Task statement: A line belongs in the answer only if it contains the word "image"; copy every such line from the listing below.

Data in this exercise:
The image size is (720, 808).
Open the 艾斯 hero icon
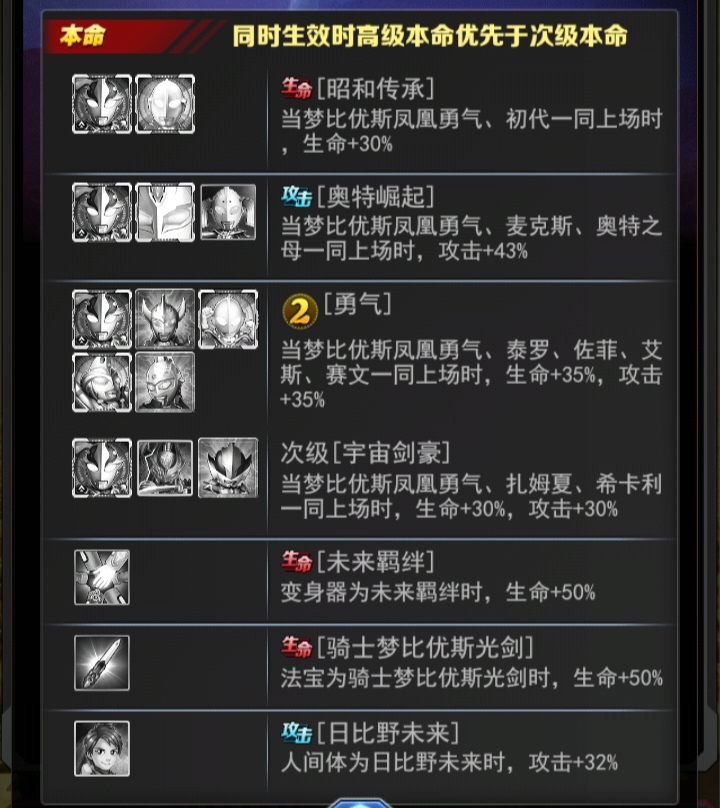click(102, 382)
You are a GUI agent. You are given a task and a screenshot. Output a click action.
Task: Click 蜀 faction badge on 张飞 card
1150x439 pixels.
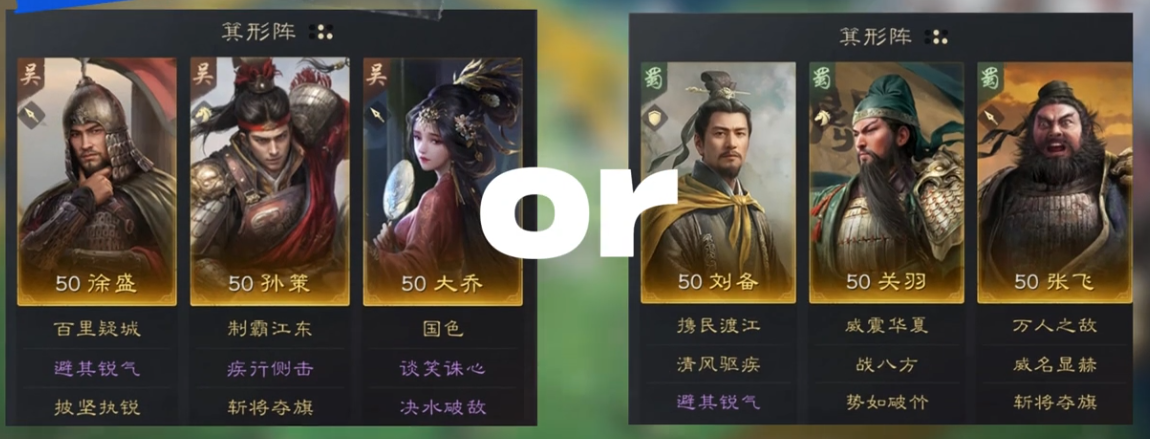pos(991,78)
---
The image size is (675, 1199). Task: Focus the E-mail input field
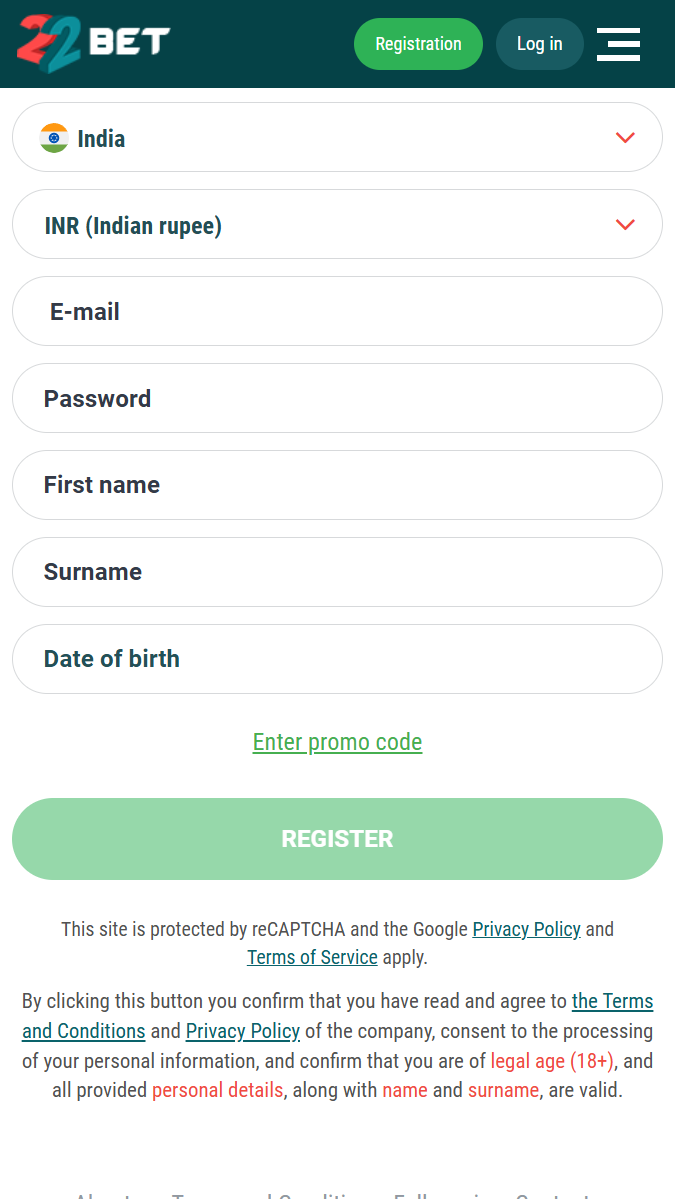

Result below:
The image size is (720, 808).
The image size is (675, 1199). Task: Focus the E-mail input field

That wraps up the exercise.